6月から7月いっぱいにかけてはジョーフィッシュのハッチアウトが観察できるようになります。
早朝というより深夜から動く感じになるので、眠たいのがつらい。
でもその瞬間を見れたなら、そこまでの苦労が嘘のような感動に包まれます。
さてここで少し話しておきたいのが当店のハッチアウト観察についてです。
以下の事に注意・配慮しながらこれからも永続的に屋久島の海でジョーフィッシュのハッチアウトが観察できるようにと思っています。
①毎年ジョーフィッシュの個体数が変わるものの当店は約3ペアを観察対象としています。
理由としてはストレスをかけすぎないためです。
それならば分散してたくさんの個体を追いかけた方が・・・なんて思うかもしれませんが、口内保育をしてる状態を観察するというだけでもジョーフィッシュからしたら結構ストレスなんですよね。
口内保育中の卵の状態を確認してハッチアウトを予想するのですが、その予想のための卵確認の過程で崩れてしまったであろう巣を何度か見たことがあります。
確認の過程なのか自然の事なのかはっきりは言えませんが、少なくともそういったことを一つのエリア(タンク下)から減らすという意味合いでも、僕自身が観察する個体を限定するという考え方で巣が崩れるリスクを下げる事に繋がるのではないだろうかと考えます。
その中でも比較的に用意に卵を見せてくれる個体を約3個体を決めて観察します。
比較的容易というのは、観察の方法・卵の確認方法は何種類かあるのですが、一番楽にジョーフィッシュ自身が簡単に見せてくれる個体になります。
それに該当しない、いうなれば神経質な他のジョーフィッシュのハッチアウトがごくごく当たり前の自然な状態で行われることで、今後も末永く観察できる要因になると思うからです。
また観察する個体の選定はハッチアウトによって決めることもあります。
初めてのハッチアウトであろう若い個体、ハッチアウト時に神経質な様子の個体はなるべく避けます。
ハッチアウトが始まったらやめられないものの、巣穴に引っ込んだり出てきたり、また巣穴の中で顔を出さずにハッチアウトを続ける個体もいます。
そのような個体と判断したら、別の個体に対象を変えます。
その方が見やすさもさることながら、ストレスを与えすぎないという観点からそうすべきだと思うからです。
その判断は5月末から観察をはじめ決めていきます。
ゲストの皆様には6月中旬以降がハッチアウトのおすすめとして伝えていますが、こういった準備・観察の期間が5月3週目以降から6月2週目まで一人で夜な夜な動き早朝に潜り判断しているためです。
その年のおすすめ固体や、その個体ごとに微妙に違うハッチアウト時間などの予想傾向が立てやすく、皆様にお勧めしやすい時期としても6月中旬になるということです。
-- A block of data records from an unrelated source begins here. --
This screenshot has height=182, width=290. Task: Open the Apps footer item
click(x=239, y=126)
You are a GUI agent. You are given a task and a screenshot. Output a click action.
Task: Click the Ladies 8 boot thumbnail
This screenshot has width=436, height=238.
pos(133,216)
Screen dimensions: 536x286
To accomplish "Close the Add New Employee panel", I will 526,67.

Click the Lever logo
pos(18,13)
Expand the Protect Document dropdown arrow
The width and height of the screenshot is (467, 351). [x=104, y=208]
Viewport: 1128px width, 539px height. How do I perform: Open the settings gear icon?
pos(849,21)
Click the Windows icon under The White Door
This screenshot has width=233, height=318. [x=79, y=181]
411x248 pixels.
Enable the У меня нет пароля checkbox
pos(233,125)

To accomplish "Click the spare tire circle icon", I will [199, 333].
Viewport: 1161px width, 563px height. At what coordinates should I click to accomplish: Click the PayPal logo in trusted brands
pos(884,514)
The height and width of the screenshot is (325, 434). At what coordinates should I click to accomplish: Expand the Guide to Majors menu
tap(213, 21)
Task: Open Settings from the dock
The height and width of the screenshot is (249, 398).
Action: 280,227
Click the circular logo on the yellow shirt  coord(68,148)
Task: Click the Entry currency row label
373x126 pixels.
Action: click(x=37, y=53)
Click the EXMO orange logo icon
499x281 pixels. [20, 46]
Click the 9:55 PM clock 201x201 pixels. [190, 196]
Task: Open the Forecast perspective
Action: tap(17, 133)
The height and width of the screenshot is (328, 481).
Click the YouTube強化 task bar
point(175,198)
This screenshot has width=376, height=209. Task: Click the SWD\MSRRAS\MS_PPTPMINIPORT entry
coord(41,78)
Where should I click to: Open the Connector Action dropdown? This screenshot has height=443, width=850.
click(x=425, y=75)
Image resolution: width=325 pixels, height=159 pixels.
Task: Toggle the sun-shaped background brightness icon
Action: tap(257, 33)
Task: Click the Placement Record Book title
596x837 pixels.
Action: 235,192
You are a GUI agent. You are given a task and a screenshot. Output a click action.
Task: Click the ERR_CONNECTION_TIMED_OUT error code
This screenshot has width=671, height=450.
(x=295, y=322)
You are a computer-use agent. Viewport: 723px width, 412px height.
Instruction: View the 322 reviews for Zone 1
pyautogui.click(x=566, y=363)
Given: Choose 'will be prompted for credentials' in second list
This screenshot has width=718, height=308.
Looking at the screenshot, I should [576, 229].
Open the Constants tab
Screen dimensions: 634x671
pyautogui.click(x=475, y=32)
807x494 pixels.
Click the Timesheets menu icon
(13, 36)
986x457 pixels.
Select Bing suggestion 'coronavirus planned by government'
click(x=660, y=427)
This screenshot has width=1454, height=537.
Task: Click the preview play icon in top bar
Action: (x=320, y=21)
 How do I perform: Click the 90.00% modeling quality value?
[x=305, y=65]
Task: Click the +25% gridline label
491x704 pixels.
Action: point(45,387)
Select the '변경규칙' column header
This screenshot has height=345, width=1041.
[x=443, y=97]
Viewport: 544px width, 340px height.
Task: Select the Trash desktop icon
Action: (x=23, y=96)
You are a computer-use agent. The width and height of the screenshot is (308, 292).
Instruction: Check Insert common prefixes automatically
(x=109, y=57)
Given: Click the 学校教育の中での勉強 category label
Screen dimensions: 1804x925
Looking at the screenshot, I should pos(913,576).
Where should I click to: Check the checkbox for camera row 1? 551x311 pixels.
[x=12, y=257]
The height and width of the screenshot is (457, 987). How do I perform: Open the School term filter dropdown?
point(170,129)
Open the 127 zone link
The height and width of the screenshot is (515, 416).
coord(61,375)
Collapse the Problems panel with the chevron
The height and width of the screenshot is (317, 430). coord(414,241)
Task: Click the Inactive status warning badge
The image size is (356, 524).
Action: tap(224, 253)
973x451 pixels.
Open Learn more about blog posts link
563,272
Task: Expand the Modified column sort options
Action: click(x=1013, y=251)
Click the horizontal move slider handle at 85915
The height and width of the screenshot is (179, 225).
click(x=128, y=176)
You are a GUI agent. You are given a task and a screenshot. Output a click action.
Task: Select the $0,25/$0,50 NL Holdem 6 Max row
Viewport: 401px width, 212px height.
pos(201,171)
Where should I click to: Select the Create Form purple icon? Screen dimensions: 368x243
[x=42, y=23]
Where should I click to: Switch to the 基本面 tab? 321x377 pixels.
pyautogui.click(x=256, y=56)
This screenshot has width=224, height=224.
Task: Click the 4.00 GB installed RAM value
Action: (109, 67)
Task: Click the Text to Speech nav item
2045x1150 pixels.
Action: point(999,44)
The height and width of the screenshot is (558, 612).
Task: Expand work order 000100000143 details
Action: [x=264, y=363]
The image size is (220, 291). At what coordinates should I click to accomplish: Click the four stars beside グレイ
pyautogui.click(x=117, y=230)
②ハッチアウト予想日とその日の天候及び海況判断について
ハッチアウトの日はおおむね予想できるものの、これまた自然相手なので一筋縄ではいきません。
行ってみたもののハッチアウトしないということももちろんあります。
そういった「外れるリスク」をご理解いただいてからご案内になります。
また2020年現在はジョーフィッシュのハッチアウトを見に行くのはタンク下ビーチのみとなります。
ビーチといっても林道のような雰囲気のある道を通り、海に面した小さな低い崖からエントリーすることになります。
僕は休みの日にカメラを持って潜るときはこの道を歩き「タンク下」に入ります。
慣れてしまえば楽ですが慣れて方には大変だと思います。
さらに真っ暗な中その道を歩くことになりますので、天候が大雨予報の場合は開催しません。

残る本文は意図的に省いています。